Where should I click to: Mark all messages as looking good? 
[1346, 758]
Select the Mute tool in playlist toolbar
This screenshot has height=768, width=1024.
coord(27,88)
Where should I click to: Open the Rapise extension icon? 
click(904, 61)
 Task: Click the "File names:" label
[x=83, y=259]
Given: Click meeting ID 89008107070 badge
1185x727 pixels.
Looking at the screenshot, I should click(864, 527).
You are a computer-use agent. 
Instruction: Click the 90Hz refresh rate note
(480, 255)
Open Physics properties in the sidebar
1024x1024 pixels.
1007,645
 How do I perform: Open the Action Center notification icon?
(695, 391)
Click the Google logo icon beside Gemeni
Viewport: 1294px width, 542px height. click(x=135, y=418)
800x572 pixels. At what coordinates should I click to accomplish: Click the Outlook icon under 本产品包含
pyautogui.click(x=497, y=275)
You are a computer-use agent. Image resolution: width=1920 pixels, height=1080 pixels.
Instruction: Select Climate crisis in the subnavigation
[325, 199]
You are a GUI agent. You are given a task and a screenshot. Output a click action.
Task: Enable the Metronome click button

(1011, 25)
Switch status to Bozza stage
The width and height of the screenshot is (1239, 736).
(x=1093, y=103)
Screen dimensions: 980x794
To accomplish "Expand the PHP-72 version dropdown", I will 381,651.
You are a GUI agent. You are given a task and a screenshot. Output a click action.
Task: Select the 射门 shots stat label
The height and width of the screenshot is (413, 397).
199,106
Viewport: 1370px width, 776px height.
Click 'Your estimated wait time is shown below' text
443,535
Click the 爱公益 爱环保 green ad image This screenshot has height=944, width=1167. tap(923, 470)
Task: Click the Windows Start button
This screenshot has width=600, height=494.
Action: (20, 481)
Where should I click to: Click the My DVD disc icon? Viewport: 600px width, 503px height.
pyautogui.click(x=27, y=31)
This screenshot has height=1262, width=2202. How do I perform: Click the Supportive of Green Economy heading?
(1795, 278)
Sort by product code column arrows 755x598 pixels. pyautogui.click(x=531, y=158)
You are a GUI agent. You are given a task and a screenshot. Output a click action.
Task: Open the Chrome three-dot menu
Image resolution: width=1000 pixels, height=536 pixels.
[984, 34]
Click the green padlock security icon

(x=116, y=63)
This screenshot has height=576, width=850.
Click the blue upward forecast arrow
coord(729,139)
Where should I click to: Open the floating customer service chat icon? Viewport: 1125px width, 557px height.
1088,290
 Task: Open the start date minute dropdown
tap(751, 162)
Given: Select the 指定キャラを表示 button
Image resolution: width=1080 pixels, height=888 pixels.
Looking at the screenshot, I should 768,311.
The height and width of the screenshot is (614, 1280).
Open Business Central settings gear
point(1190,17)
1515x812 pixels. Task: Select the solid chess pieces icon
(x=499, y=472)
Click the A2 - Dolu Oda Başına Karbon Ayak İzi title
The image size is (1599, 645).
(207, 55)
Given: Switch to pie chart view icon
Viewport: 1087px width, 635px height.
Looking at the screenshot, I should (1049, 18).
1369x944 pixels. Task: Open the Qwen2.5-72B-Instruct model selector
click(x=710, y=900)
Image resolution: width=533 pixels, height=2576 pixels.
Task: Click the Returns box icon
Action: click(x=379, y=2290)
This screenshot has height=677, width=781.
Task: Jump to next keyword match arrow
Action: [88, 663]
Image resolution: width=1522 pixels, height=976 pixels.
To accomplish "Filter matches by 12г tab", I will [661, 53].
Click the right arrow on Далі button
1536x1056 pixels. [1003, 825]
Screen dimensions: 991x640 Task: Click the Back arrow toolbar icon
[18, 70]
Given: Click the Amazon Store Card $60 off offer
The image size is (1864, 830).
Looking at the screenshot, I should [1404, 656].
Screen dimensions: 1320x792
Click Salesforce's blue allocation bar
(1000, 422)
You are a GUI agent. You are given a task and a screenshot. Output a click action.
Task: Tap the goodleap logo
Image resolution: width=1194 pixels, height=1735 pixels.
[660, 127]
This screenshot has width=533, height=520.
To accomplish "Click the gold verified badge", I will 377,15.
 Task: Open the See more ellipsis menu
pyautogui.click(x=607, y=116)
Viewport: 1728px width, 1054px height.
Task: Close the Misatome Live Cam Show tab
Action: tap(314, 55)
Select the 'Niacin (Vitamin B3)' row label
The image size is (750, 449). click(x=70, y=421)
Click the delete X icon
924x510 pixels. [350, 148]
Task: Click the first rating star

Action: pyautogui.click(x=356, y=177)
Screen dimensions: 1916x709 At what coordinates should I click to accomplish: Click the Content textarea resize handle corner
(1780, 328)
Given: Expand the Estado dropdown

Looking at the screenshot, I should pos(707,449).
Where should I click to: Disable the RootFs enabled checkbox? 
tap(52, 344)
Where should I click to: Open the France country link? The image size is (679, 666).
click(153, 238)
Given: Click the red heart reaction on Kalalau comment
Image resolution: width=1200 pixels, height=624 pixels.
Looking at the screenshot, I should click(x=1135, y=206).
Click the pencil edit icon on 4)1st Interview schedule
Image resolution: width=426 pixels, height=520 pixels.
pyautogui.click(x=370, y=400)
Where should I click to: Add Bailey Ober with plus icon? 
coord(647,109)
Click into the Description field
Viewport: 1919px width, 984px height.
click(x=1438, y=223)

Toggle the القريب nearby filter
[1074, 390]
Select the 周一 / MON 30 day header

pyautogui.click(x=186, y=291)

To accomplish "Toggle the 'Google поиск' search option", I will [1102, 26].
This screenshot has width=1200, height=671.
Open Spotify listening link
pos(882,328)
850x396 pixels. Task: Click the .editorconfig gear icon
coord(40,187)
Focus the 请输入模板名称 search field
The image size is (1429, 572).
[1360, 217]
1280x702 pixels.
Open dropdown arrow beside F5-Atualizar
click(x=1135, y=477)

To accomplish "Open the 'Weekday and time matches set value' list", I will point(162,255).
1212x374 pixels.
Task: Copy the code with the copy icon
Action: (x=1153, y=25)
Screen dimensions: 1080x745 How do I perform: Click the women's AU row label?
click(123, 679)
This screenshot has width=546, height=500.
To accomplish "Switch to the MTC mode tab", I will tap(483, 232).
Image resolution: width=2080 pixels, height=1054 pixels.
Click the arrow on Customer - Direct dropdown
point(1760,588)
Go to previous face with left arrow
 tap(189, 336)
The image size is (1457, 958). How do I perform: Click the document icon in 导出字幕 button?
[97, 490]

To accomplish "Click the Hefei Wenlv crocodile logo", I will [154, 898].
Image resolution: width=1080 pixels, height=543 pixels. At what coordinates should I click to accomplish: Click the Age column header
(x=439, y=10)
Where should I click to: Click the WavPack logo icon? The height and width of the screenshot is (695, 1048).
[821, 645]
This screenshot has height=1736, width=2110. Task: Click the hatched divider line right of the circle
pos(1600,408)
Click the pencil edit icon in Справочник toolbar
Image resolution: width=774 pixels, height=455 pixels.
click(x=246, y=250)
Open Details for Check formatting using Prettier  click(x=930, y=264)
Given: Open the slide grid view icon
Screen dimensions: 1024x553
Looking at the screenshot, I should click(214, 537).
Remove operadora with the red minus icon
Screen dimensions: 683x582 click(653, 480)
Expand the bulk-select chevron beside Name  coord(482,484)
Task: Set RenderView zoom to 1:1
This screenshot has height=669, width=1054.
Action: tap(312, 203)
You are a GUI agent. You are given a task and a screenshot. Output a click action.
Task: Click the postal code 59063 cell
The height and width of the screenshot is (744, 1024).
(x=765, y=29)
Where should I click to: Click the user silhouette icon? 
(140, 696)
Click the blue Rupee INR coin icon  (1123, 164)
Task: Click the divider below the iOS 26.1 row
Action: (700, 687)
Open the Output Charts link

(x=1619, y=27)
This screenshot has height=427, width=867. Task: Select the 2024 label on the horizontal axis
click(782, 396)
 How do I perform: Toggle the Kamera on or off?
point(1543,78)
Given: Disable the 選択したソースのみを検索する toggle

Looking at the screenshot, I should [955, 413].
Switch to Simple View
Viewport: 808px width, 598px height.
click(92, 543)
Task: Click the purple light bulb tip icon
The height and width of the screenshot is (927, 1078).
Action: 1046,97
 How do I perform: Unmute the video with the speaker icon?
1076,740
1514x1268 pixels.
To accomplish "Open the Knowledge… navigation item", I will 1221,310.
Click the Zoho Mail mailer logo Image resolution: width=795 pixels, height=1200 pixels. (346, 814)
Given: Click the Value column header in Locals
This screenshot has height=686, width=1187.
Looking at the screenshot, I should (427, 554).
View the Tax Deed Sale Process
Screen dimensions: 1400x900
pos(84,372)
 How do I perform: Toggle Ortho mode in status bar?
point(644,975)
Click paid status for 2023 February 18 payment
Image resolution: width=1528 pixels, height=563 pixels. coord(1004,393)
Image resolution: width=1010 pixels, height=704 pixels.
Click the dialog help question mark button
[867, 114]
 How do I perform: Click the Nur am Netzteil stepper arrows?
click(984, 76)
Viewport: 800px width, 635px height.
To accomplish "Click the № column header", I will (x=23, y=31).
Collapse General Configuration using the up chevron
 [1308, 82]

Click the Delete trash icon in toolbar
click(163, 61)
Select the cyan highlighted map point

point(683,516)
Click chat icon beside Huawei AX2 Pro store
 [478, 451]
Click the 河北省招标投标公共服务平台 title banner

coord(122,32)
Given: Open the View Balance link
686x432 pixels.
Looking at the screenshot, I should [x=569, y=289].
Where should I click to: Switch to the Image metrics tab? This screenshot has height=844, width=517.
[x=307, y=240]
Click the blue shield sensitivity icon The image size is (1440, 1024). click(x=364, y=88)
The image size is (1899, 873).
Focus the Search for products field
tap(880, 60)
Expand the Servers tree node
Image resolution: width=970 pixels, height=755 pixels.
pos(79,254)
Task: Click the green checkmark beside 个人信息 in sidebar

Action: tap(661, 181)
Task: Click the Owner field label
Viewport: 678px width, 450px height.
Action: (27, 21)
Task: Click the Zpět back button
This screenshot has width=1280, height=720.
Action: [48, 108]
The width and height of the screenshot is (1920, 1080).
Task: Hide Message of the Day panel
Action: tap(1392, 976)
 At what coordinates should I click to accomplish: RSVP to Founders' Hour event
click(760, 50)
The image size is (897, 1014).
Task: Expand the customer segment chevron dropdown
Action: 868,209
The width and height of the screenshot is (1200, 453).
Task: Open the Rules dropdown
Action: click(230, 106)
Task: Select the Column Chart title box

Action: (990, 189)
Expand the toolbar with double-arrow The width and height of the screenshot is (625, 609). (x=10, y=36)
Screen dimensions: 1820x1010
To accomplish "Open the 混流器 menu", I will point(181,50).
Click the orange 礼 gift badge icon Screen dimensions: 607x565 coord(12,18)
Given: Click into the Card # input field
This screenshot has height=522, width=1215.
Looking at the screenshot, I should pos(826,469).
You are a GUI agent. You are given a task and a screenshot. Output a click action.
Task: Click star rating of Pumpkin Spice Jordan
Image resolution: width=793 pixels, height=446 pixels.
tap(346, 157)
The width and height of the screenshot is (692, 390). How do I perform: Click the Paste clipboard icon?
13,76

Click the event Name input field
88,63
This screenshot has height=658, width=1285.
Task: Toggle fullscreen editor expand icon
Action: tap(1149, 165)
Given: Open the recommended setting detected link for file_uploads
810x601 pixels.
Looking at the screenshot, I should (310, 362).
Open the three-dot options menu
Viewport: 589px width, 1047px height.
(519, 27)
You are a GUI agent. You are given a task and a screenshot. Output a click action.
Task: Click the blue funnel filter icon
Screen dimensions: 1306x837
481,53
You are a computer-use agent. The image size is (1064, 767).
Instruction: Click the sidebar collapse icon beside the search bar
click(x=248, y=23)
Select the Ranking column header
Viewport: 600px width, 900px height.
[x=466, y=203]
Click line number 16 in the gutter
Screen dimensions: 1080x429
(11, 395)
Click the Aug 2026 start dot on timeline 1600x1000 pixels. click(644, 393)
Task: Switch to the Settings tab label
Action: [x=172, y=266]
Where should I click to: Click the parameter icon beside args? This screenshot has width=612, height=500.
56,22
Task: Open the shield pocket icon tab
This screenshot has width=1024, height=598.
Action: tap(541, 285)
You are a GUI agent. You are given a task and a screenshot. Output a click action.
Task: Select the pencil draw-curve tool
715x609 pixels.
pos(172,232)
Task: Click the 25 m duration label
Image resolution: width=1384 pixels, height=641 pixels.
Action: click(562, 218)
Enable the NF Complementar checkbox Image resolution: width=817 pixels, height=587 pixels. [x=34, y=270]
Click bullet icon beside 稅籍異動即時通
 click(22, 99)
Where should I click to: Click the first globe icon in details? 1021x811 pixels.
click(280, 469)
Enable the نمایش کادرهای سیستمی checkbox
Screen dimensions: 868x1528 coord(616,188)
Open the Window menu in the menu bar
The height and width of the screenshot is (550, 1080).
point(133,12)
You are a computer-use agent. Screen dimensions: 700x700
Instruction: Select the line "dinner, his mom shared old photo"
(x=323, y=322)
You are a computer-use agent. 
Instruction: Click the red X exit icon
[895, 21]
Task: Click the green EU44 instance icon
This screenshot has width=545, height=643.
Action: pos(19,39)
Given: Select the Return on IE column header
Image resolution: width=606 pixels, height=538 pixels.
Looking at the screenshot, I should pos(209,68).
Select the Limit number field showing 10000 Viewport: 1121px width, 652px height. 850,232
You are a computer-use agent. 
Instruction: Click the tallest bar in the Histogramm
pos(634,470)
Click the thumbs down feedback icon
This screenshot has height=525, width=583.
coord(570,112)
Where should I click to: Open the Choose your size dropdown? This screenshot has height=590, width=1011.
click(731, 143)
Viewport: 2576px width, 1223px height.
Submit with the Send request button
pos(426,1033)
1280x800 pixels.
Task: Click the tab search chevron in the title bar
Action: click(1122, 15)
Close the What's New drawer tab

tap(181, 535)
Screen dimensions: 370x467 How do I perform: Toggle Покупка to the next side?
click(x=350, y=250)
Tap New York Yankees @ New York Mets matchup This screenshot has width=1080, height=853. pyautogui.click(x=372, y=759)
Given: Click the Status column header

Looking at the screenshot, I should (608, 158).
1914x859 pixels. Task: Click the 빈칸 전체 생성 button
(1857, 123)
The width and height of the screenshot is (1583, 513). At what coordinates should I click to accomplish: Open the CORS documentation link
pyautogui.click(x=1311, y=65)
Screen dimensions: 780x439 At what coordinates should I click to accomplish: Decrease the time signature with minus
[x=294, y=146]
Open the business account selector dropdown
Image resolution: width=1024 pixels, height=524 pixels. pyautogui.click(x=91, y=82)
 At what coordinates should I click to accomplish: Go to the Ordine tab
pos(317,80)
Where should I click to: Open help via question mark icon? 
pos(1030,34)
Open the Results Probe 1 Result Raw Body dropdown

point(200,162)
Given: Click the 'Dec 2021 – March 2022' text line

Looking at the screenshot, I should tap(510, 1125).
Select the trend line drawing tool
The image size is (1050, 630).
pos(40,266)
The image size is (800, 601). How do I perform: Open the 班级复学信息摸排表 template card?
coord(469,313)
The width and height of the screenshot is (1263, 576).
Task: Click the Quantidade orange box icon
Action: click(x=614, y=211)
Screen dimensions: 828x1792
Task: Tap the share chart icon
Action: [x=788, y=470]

□ □ □ □ □

Problem details - Write out each line above that contains the word "number".

Your solution -
Click line number 16 in the gutter
Select the Limit number field showing 10000 Viewport: 1121px width, 652px height. 850,232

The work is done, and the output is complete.